Financial hardships aside, Greek animators continue to produce interesting films in the 7th Animfest festival, Athens.

 The 7th Animfest (1-7 March 2012) has gathered a strong participation of internationally well-known films, such as Luminaris (Juan Pablo Zaramella), and the Spanish Grand Prix (Marc Solanas & Anna Riba), and its 7-part competition program is a meditative look on the current situation worldwide.

The stop-motion film Stones by the Slovakian Katarína Kerekesová was a new age opera, and a must-see tragic story of a woman torn between duty and love in a stone construction.

here is also a strong alliance with and a tribute to the puppet masters of the Czech Republic, from the patriach Jiri Trnka to the folk yet philosophically-minded recent work of Maur Films (look for the vivid parabole of  Reason and Luck) dir. Kristina Dufková, Vlasta Pospíšilová, David Súkup.

Greeks don't let the crisis melt their efforts. Aristarchos Papadaniel and Sophia Mandouvalou presented an extended version of their 3-year project, A Letter, A story, a courageous effort to teach kids the Greek language through vibrant animated films.
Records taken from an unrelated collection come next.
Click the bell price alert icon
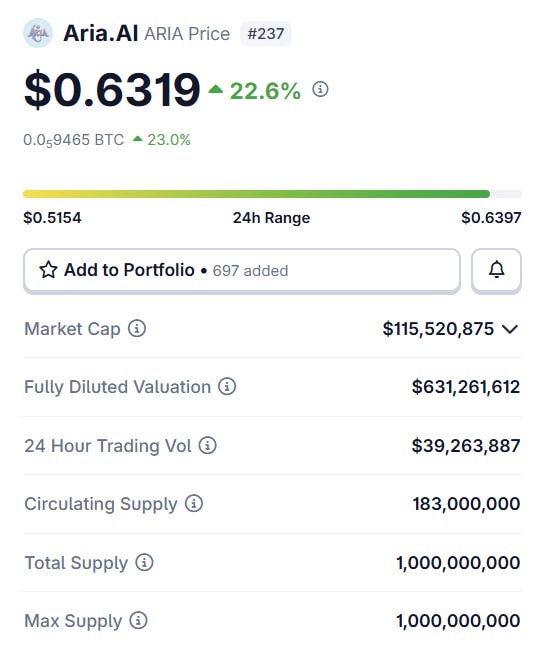Screen dimensions: 540x646 tap(496, 270)
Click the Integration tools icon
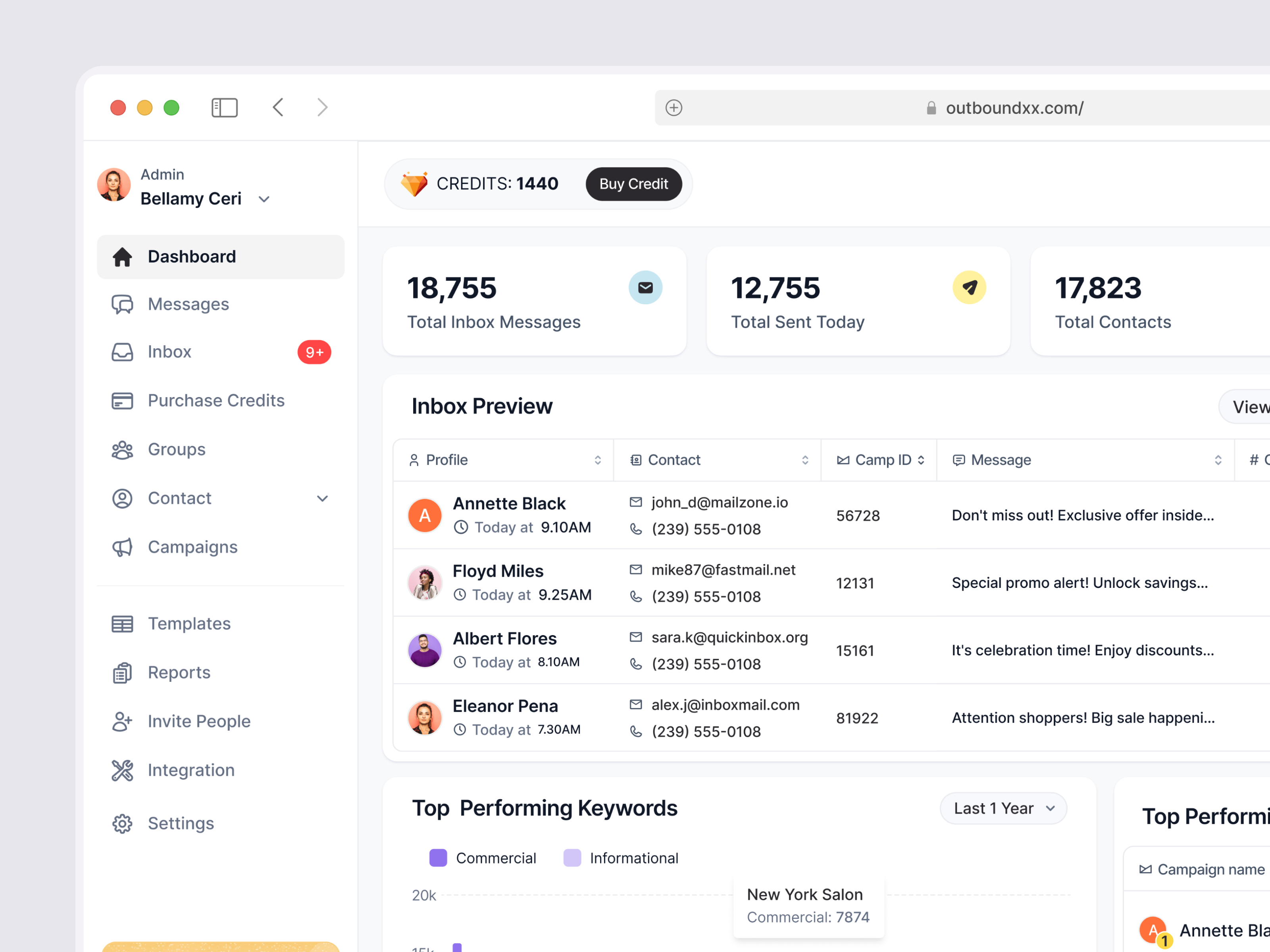The width and height of the screenshot is (1270, 952). click(x=122, y=770)

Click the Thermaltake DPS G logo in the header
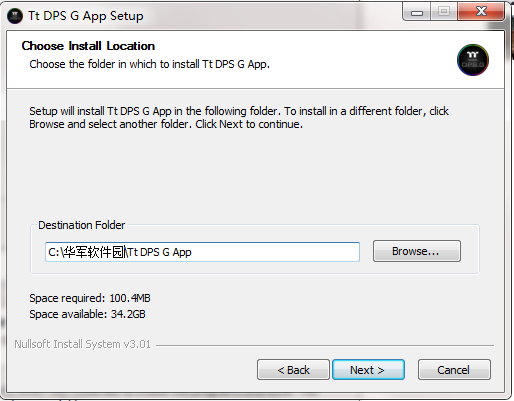473,60
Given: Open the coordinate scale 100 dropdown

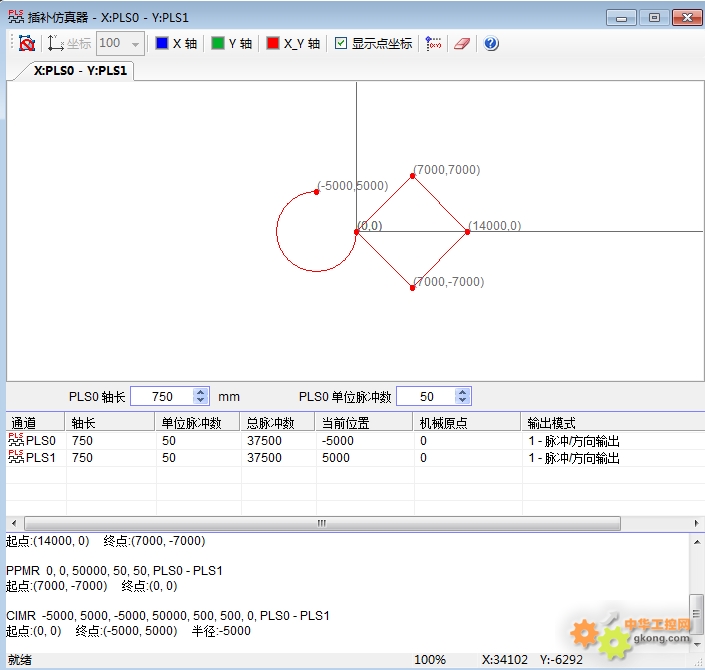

 On the other hand, the Greek competitive section features sarcasm, pure humour (and sometimes downright anger) on the current financial situation. Yet the most impressive Greek films decided to sidestep the matter altogether, and talk instead about personal-emotional issues (Dream of Living - A. Kokorikou, P. Kokkali), existence and death (Abeyance - Eleni Miltsi), and even Dali's dreams (Oneironats - Luis Santos) and Japanese folk tales (Fountain of youth - P. Rappas).

 The 7th Animfest festival concludes today (7 March) with the awards ceremony.